There are currently 155 dogs and 62 cats in the facility, and with the storm rolling in, the shelter expects to take in more strays.
“In nice weather, if Hamilton County Dog Wardens receive a call about a dog being left outside too long, they may go out, leave a notice on the door saying that they need to bring their dog in or provide adequate food, water, shelter within 24 hours then follow-up the next day,” Anderson explained. “[But] in this kind of weather, any dog being left outside without adequate shelter will be impounded immediately.”
Keeping the population down is key for the Cincinnati shelter to provide safe living conditions for hundreds of animals.
Cincinnati Animal CARE recently marketed their “Silent Night at the Shelter” to push volunteers to foster an animal over the holidays and to keep the facility empty.
In addition, the organization reduced adoption fees to $25 from Wednesday until Saturday.
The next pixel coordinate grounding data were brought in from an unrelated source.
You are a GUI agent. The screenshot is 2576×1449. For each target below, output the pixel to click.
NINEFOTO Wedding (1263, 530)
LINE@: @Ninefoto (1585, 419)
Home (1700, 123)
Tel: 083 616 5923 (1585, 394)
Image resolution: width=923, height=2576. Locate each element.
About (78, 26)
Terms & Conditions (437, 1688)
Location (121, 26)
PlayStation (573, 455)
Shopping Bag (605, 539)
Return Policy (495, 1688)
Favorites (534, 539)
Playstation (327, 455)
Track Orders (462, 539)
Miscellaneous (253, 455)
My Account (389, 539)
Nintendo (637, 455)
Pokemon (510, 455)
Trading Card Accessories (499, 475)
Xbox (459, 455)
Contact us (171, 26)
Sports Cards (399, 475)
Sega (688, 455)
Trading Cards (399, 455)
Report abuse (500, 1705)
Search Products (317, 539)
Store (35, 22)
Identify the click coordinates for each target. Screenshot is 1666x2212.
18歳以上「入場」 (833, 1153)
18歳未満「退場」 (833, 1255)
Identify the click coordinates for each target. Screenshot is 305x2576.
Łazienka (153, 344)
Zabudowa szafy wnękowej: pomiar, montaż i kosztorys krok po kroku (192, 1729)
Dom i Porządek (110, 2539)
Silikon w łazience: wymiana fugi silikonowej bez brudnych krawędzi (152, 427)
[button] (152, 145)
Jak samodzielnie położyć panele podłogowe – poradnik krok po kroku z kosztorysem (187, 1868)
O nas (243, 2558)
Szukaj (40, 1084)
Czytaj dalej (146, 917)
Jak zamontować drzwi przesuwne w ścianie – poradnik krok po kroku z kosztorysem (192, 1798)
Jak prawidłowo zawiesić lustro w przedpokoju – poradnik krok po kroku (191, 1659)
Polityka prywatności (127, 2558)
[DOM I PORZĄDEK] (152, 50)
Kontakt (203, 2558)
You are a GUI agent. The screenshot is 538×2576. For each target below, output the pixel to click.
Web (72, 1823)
As for the dogs and cats that will be staying in the shelter over the holidays, the CARE team has ramped up their cleaning procedures and wrapped kennels in blankets to keep the animals warm.
“We’re expecting an increase in intake, so please consider fostering or adopting very soon,” Anderson said. “The fewer animals in the facility, the less we have to rely on backup and emergency backup kennels.”
Hamilton County Dog Wardens and the Cincinnati Animal CARE staff are considered essential workers and will be working during the storm as needed.
Anderson urges pet owners to keep their pets inside and to call the shelter at 513-541-7387 if a stray is found.
“We will encourage many folks to temporarily hang onto the animal if possible and if it’s safe to do so,” Anderson explained. “A safe, warm home is always preferable to the shelter, but it’s especially true during extreme weather like this.”